Review: Viewfinder is a wonderfully inventive puzzle game with an incredibly satisfying hook

So many puzzle games have tried to mess with the player’s sense of perspective that it’s rare that a game like Viewfinder manages to do something new. Portal and its sequel Portal 2 of course were masters of this technique, owing to the teleportation portals which allowed you to make impossible journeys across levels which broke many rules of Newtonian physics. Games like Superliminal deliberately played with the artificiality of video games to allow objects to change shape depending on how you look at them, or become physical elements after looking like background scenery. Viewfinder merges this idea with the concept of digital photography, allowing you to literally enter photographs, paintings and pictures you find in the world.

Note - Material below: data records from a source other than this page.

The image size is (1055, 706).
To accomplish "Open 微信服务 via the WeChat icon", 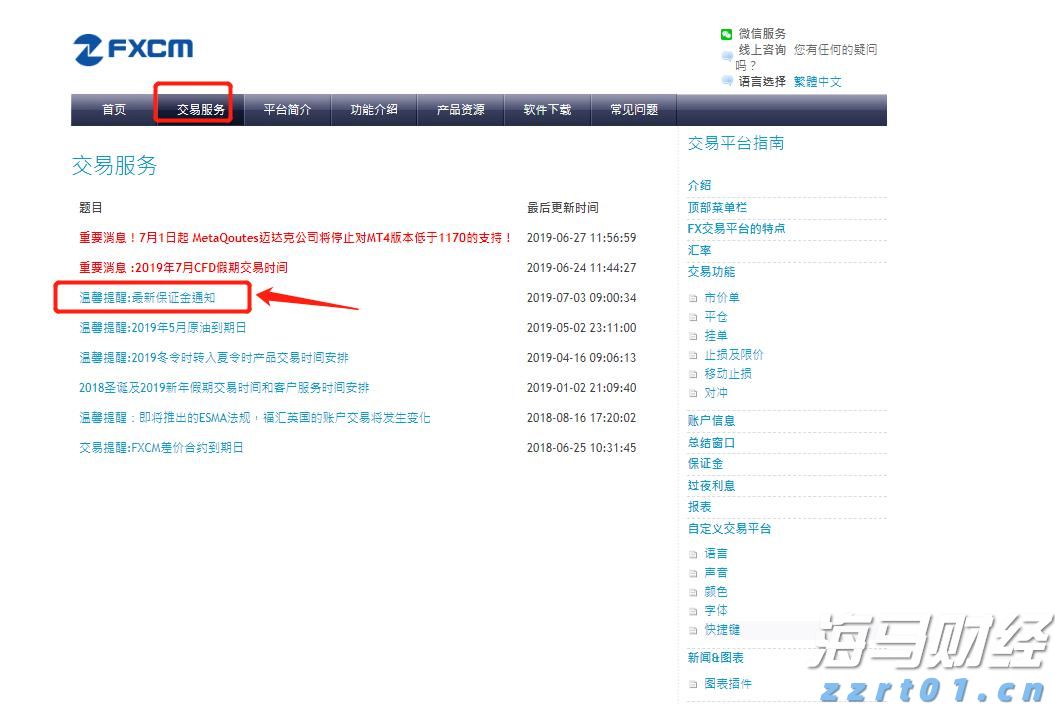I will pyautogui.click(x=727, y=33).
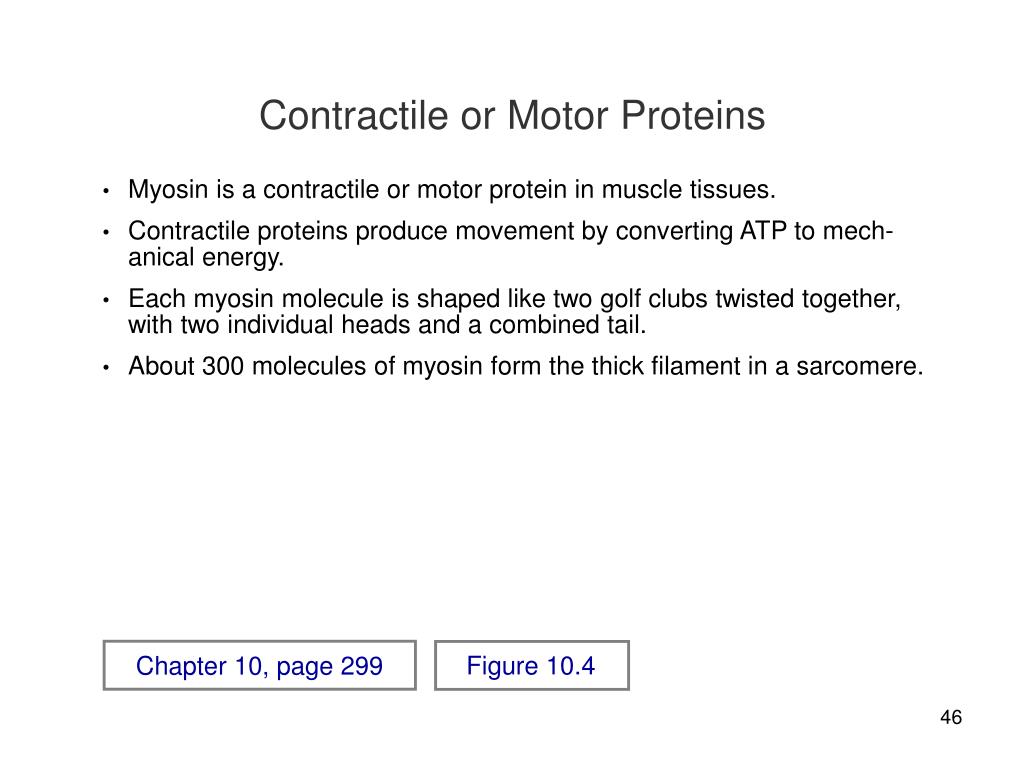Click the bullet dot before "Each myosin molecule"
This screenshot has height=768, width=1024.
pyautogui.click(x=106, y=300)
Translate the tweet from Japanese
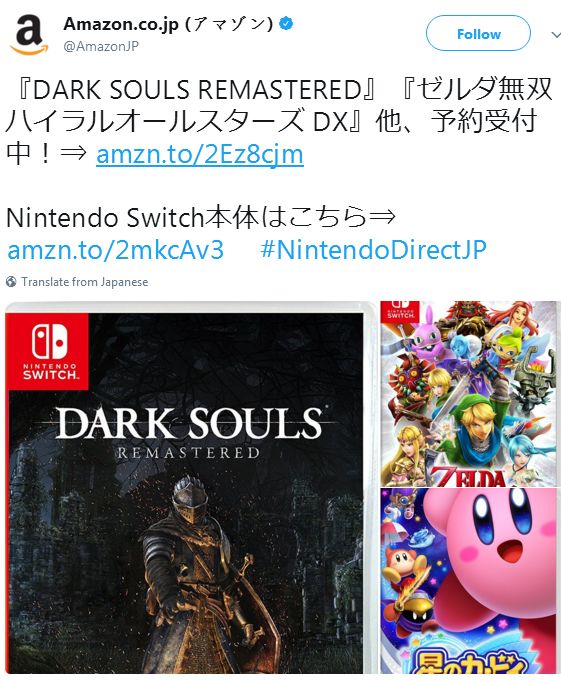 (85, 282)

Viewfinder’s impressive gimmick and most satisfying trick never gets old. While navigating around some relaxing, almost Grecian environments, you find an old black and white photograph of an arch. Picking it up, you can then “place” the arch into the environment; the entire contents of the photo becomes real and interactable, overwriting anything behind it, allowing you to walk through the arch and explore the interior of the photo.

Viewfinder: Levels
All of the environments are gorgeous and relaxing to explore.

This concept is re-used again and again in increasingly imaginative ways. An early example is a gap between two islands, and you have a photograph of a bridge. You need to align yourself and the photo in order to place it in the correct location to project the bridge into the world, so you can get across. This is something you really need to see in motion to properly appreciate, as screenshots don’t really do justice to how satisfying it feels.

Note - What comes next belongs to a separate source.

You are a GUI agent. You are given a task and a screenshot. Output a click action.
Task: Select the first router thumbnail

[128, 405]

Viewfinder is very good at slowly ramping up the complexity, keeping things simple for the most part while gradually introducing new mechanics. There is a rewind system which allows you to undo anything you do in a level, including placing photographs in case you accidentally messed up. You can also change the orientation of the photographs, sometimes placing them on an angle in order to create a ramp, or flipping upside down so a ceiling becomes a walkway.

Viewfinder: Watercolour
Stepping into a watercolour, literally.

Later on, you gain access to a Polaroid camera where you can then take your own pictures of the world, allowing you freedom to select your own photographs which you can then place into the environment, mostly to be able to reach the teleporter to the next level. This could easily be overwhelming but you’re often restricted to only taking one or two pictures at a time, meaning you can’t overload yourself with options or erase half the map in one go (although you easily can also do that, should you choose).

Viewfinder does actually have a story and characters; the game is set within a computerised virtual environment somewhere in our soon-to-be-accurate ecological collapse of a near-future, where most of Earth is a burning hellscape. The virtual environment technology is apparently considered antiquated by the characters, but it might hold the key to solving climate change in the present. The voice acting is fairly good but I never felt very invested in the characters except for AI cat companion Cait, who is extremely cute (and whom you can pet). There are some audio logs left by the old environment designers going over their interpersonal relationships, but unfortunately they’re not very engaging to listen to.

Viewfinder: Rewind
You can rewind any level in case you mess-up, complete with a nice VCR effect.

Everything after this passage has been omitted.